Objectives: The precise causes of Complex Regional Pain Syndrome (CRPS) are as yet not well known. Some consider CRPS type 1 without apparent nerve injury to arise due to a prolonged inflammatory state after initial trauma and its underlying pathophysiology indicates Nociceptive/Inflammatory Pain (NocP) components. Yet others have shown clear direct evidence of nerve injury in CRPS type 1-affected limbs, and they consider CRPS type 1to be Neuropathic Pain (NeP). The McGill Pain Questionnaire (MPQ) has the potential to diagnose pain disorders as well as suggest the underlying pathophysiology. Methods: We investigated pain characteristics of 165 NeP and 66 NocP patients, by using the 78 words of the MPQ, and thereby developed a discriminant function which efficiently discriminates NocP from NeP. We then applied this function to 36 CRPS type 1 patients’ complaints and classified their pain into either NocP or NeP. Results: The discriminant probability of the function was 81.0% (chi-square, p=0.24) and this function revealed 47.2% of CRPS type 1 patients’ complaints were classified as NocP and 52.8% as NeP. These subgroups showed almost comparable demographic data. Considerations: Our results indicate that CRPS type 1 cannot be classified as NeP or NocP dichotomously according to pain descriptions.
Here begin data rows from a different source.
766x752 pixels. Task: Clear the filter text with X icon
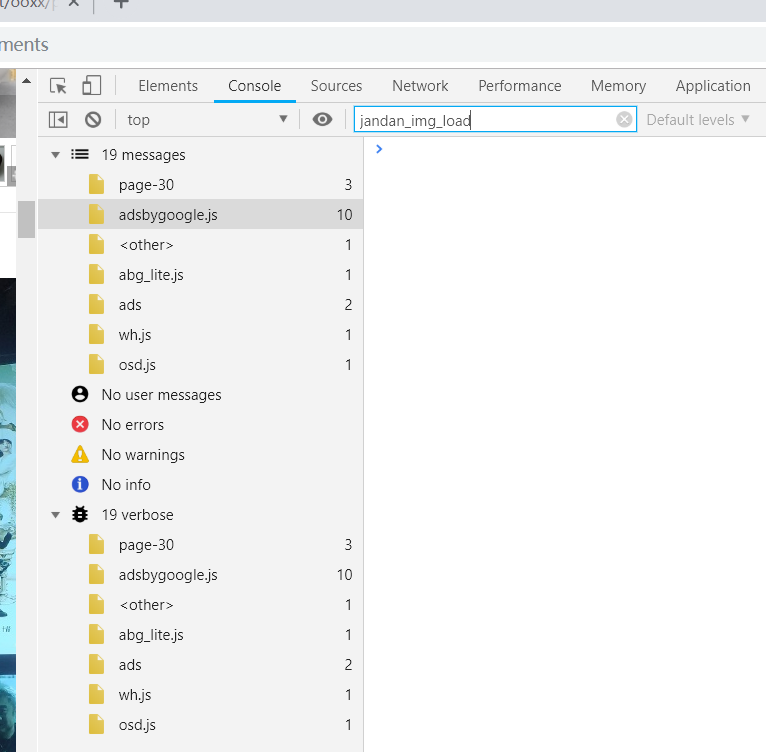(624, 120)
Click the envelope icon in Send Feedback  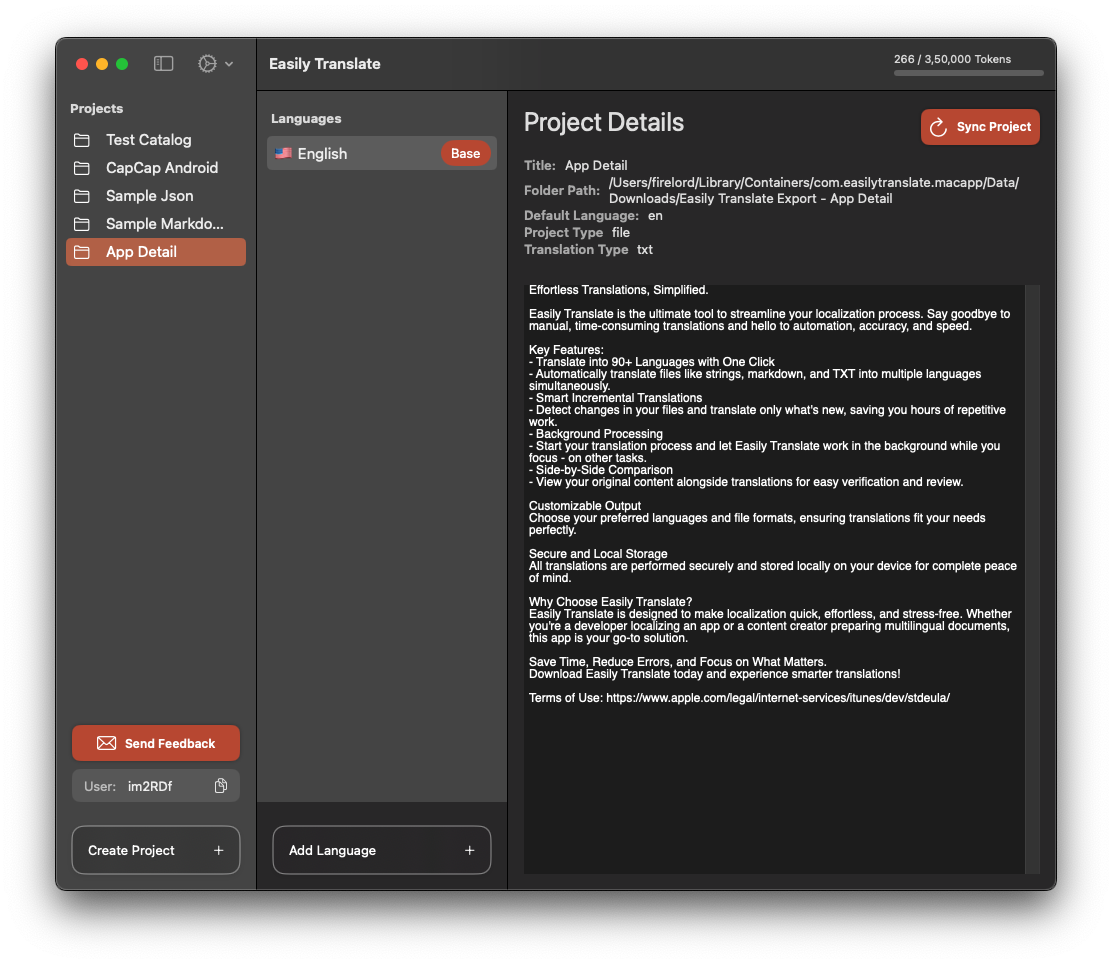click(x=106, y=743)
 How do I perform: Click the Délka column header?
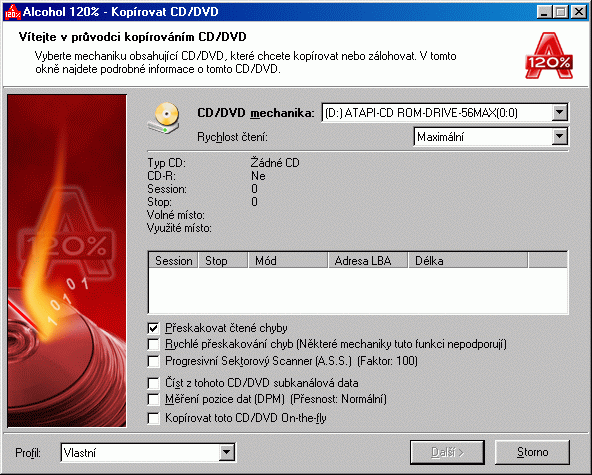click(x=468, y=261)
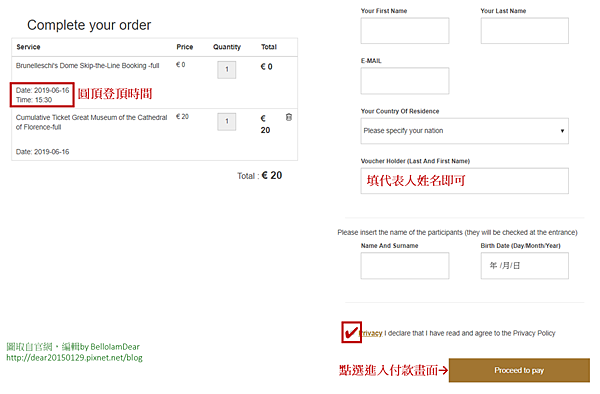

This raises the possibility that CRPS type 1 represents a “mixed” pain mechanism comprised of both NeP and NocP.

Highlights

  • Considerations: Our results indicate that Complex Regional Pain Syndrome (CRPS) type 1 cannot be classified as Neuropathic Pain (NeP) or Nociceptive/Inflammatory Pain (NocP) dichotomously according to pain descriptions

  • Some researchers have suggested that CRPS type 1 is nociceptive and inflammatory pain, based on the following concepts and observations: the axonal reflex and retrograde secretion of neurotransmitters from peripheral nerve endings into peripheral tissues can induce dilation and hyper permeability of small vessels, resulting in skin erythema, edema and temperature elevation, and peripheral nerve sensitization results in allodynia, hyperalgesia and severe pain inappropriate to the initiating event [11]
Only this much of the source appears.